Student Review: DARKWATER by Georgia Blain


DARKWATER is a novel about a fifteen year old girl named Winter, who lives in a small Sydney town in the 1970’s with her mother Dee, father Tom and brother Joe. When one of Joe’s friends is found dead, the news spreads wide and fast, and soon enough people start pointing fingers. Most of them point to one of Amanda’s school friends, Lyndon. Winter finds herself not wanting to believe that it was Lyndon who murdered Amanda, and soon enough she finds herself caught up in the investigation, entangled in its messy web of lies, deceit and gossip, just as I was before I’d even finished the first chapter.

When I first picked up the novel, DARKWATER, my impression was that it would be a sombre, gruesome murder mystery. But as I turned pages, I found that it was not as morbid as I first thought. Scattered among the rumours and the theories of “whodunit” are anecdotes about life in the 1970’s – Winter’s mother making a stand against development, learning to skateboard, the daily events and activities of Winter and her friends, and even a subplot about a certain boy Winter has her eye on. These provide some relief from the darker side of the book.

The suspense in this novel makes it truly compelling. I found myself turning page after page, dissecting every clue and theory to make my own guess at who had murdered Amanda Clarke, and before I knew it, time had escaped me.

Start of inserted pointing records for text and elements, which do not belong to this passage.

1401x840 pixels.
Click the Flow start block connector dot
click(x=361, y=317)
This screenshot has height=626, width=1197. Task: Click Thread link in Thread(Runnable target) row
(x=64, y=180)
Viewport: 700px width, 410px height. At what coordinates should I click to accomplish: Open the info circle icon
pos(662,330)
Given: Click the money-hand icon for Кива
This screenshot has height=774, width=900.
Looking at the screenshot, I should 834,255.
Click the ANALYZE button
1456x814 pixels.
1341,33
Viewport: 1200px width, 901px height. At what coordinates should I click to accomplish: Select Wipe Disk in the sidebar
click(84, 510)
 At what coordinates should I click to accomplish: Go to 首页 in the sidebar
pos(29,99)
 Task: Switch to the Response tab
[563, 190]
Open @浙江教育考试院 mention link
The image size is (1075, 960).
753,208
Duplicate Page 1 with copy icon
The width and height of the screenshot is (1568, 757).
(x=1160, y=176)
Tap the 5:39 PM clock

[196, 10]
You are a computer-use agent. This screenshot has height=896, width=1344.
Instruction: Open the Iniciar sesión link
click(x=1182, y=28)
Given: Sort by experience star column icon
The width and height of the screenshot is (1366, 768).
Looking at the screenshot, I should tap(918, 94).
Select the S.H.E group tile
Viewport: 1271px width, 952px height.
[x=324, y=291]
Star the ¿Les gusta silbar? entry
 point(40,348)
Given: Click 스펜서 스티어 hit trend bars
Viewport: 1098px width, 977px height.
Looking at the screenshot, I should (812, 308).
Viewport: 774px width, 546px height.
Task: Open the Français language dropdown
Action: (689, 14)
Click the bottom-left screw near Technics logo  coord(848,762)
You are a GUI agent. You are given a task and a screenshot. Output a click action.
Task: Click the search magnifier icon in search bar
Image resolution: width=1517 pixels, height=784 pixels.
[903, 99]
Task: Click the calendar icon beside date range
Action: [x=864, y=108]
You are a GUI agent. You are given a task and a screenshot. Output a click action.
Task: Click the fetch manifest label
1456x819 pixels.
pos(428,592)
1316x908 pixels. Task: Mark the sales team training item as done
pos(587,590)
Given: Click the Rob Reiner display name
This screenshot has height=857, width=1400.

The descriptive passages paint vivid images of a sleepy town in the 1970’s, which adds to the effect that you are pulled into the story.

All in all, a very compelling novel which keeps readers turning pages and forming theories, and then leaving them with an unexpected ending when all of the sub-plots intertwine.

1 comment:

  1. This is a nice review of the book. I love mystery books and I love the fact that it provides a breather with its light subplots. This will make a great book to give my niece who also loves to read a good mystery.